Bereits in den ersten beiden Jahren konnten beträchtliche Gewinne eingefahren werden und eine Dividende ausgeschüttet werden. Wie auch die anderen Zuckerfabriken in der Monarchie war auch die ÖZI Mitglied des Assecuranz-Vereines, zu der auch eine Pensionskasse gehörte.
In durchaus üblicher Art und Weise fanden ständige Wechsel und Verflechtungen der Eigentümerfamilien und anderen Zuckerherstellern in den Gremien statt. Einzig die Zuckerfabrik Hohenau der Familie Strakosch war in diese Verflechtungen nicht involviert.
Im Jahr 1914 zeichnete auch Ferdinand Bloch als Gesellschafter der ÖZI, der wertvolle Erfahrungen aus seinen Zuckerfabriken in Auschitz (heute Ortsteil der tschechischen Gemeinde Úžice u Kutné Hory) und aus Elbekosteletz mitbrachte. Auch in Göding in Mähren war er Vorstandsmitglied der dortigen Zuckerfabrik. So kam der in der Wiener Gesellschaft, ebenso wie seine Frau Adele, angesehene Industrielle in den Vorstand der ÖZI.
Erster Weltkrieg
Mit Beginn des Ersten Weltkrieges brach der Markt mangels Exportmärkten ein. Nur in die neutrale Schweiz konnte man verlässlich liefern. Da sich der ausländische Markt jedoch nicht mehr preisdrückend auswirkte, konnte man im Land selbst bessere Erträge erzielen.
_ _ _ _ _
- [Arbeitsanweisungen]:
1 - In welches Land konnte laut dem Textauszug nach Beginn des Ersten Weltkrieges noch verlässlich geliefert werden?
2 - Prüfe anhand des Textauszugs, ob die folgenden Aussagen zutreffen. (a) Die Zuckerfabrik Hohenau der Familie Strakosch war in die Verflechtungen der Eigentümerfamilien eingebunden. (b) Ferdinand Bloch gehörte auch dem Vorstand der Zuckerfabrik in Göding an. (c) In den ersten beiden Jahren wurde keine Dividende ausgeschüttet.
3 - Schreibe aus dem Textauszug die Stelle von "In durchaus üblicher" bis einschließlich "Verflechtungen nicht involviert." wortgetreu ab.
Die anschließende Auflistung stammt aus einer anderen Quelle.

- [Angezeigte Informationen]:
_ _ _ _ _
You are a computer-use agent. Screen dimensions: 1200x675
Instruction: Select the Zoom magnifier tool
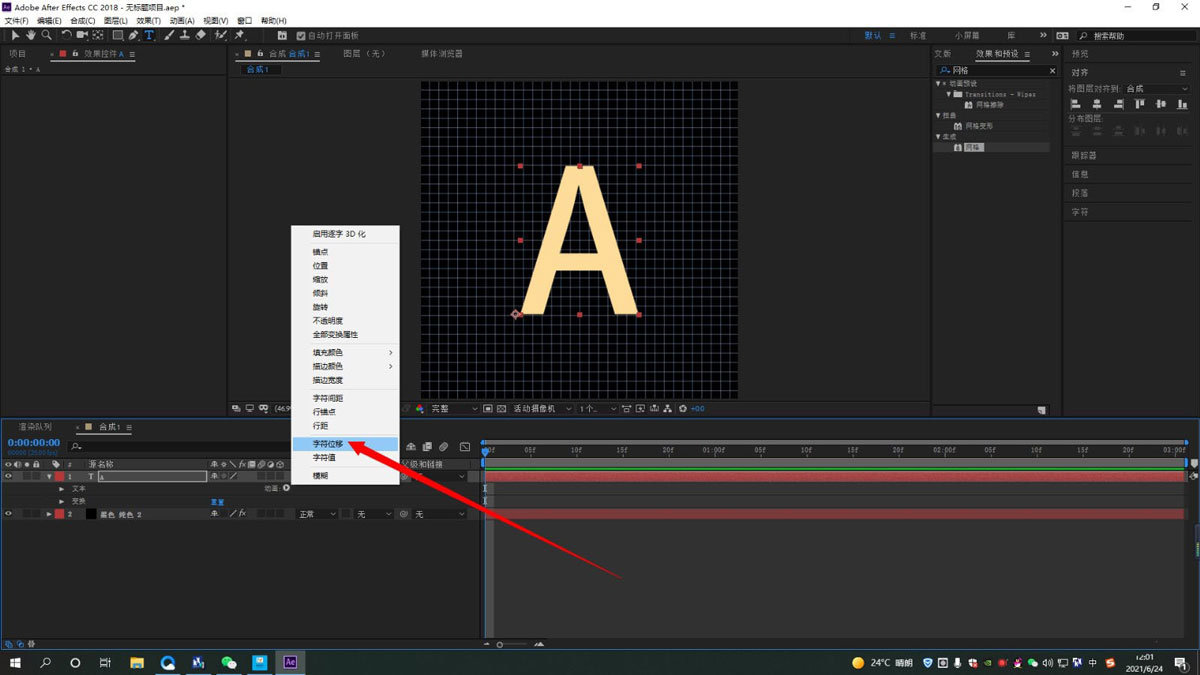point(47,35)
_ _ _ _ _
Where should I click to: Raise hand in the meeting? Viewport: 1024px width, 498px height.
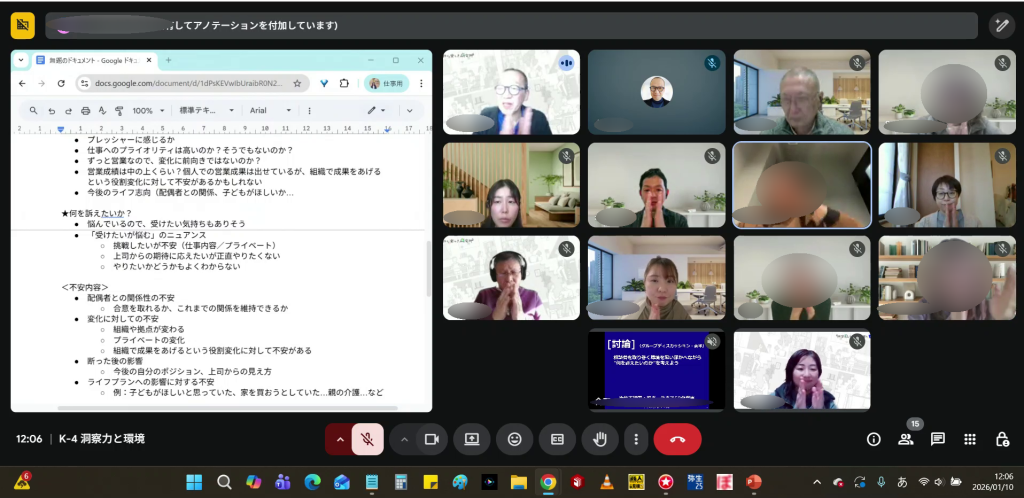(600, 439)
_ _ _ _ _
- [Lösungen]:
1 - In die neutrale Schweiz.

2 -
(a) Nein: „Einzig die Zuckerfabrik Hohenau der Familie Strakosch war in diese Verflechtungen nicht involviert.“
(b) Ja: „Auch in Göding in Mähren war er Vorstandsmitglied der dortigen Zuckerfabrik.“
(c) Nein: „Bereits in den ersten beiden Jahren konnten beträchtliche Gewinne eingefahren werden und eine Dividende ausgeschüttet werden.“

3 -
In durchaus üblicher Art und Weise fanden ständige Wechsel und Verflechtungen der Eigentümerfamilien und anderen Zuckerherstellern in den Gremien statt. Einzig die Zuckerfabrik Hohenau der Familie Strakosch war in diese Verflechtungen nicht involviert.